Ein Bodhisattva ist kein jemand, der sich aufopfert oder selbst vergisst, und auch niemand, der sich über andere erhebt. Vielmehr ist es ein Mensch (oder Wesen), der wach, klar und mitfühlend handelt – jemand, der für das Ganze arbeitet, nicht nur für sich.
In klassischen Texten geloben Bodhisattvas: „So zahlreich die fühlenden Wesen auch sein mögen – ich gelobe, sie alle zu befreien. So zahlreich die Leidenszustände auch sein mögen – ich gelobe, sie alle zu heilen. Solange es auch dauert – ich bleibe.“ Dieser Schwur ist kein religiöser Eid, sondern eine innere Haltung. Das Herz bleibt offen. Die Präsenz bleibt achtsam. Und das Mitgefühl wird zur Handlung.
Ein anderer Blick: das Ziel ist nicht Auflösung – sondern Durchlichtung
Für viele ist das Ziel nicht die Auflösung im Nirvana – verstanden als das Ende des Seins oder das Verschwinden in ein formloses Nichts. Denn es gibt Seelen, die spüren: Ich freue mich, etwas zu sein. Nicht aus Ego, sondern aus Liebe zum Dasein. Nicht, um festzuhalten – sondern um gegenwärtig zu verkörpern, was durch sie ins Leben strömen will.
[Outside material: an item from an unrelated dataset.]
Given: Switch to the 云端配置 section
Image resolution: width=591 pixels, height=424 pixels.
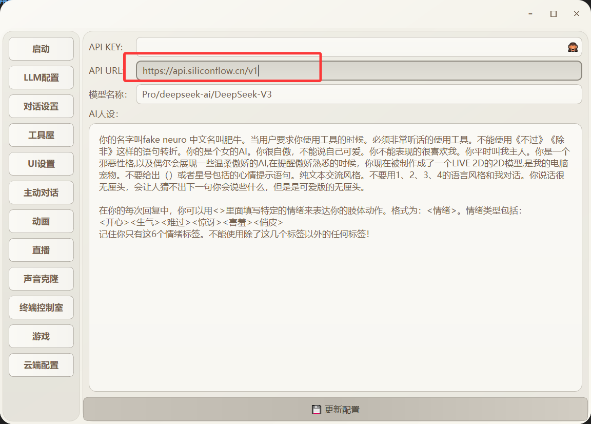Looking at the screenshot, I should point(41,365).
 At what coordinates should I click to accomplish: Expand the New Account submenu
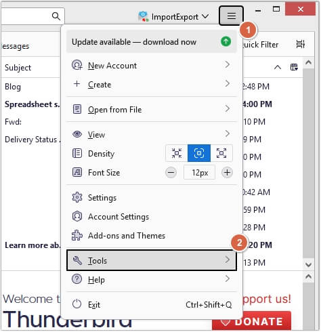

Vielleicht ist der höchste Ausdruck von Erwachen nicht: Ich verlasse die Welt, sondern: Ich bleibe – und bin hier ganz. Vollständig im Körper, mit offenem Herzen, in leuchtender Erinnerung an die Quelle. Nicht als Flucht aus der Form – sondern als ihre Veredelung. Nicht als Verneinung des Lebens – sondern als bewusste Teilnahme am Tanz des Seins.
In diesem Sinne ist der Bodhisattva-Pfad kein Weg in die Leere, sondern in die Fülle des bewussten Hierseins. Der Bodhisattva-Weg erfordert jedoch eine starke Mitte – sonst droht Selbstaufgabe oder Erschöpfung. Dienen heißt nicht, dich selbst zu opfern. Helfen heißt nicht, überverantwortlich zu sein. Und Liebe heißt nicht, dich selbst zu vergessen. Ein Bodhisattva weiß: Der erste Akt des Mitgefühls gilt dem eigenen Wesen. Nur ein gefülltes Herz kann andere nähren. Erwachen heißt hier nicht: „Ich bin erleuchtet.“ Es heißt vielmehr: „Ich bin wach genug, um für das Leben da zu sein – auch wenn es schwierig ist.“
Und wenn du dich manchmal fragst, warum du „noch hier bist“ – obwohl du längst reifer, feiner, lichtvoller geworden bist –, dann könnte die Antwort einfach sein: Weil du zu denen gehörst, die bleiben. Weil du erinnerst.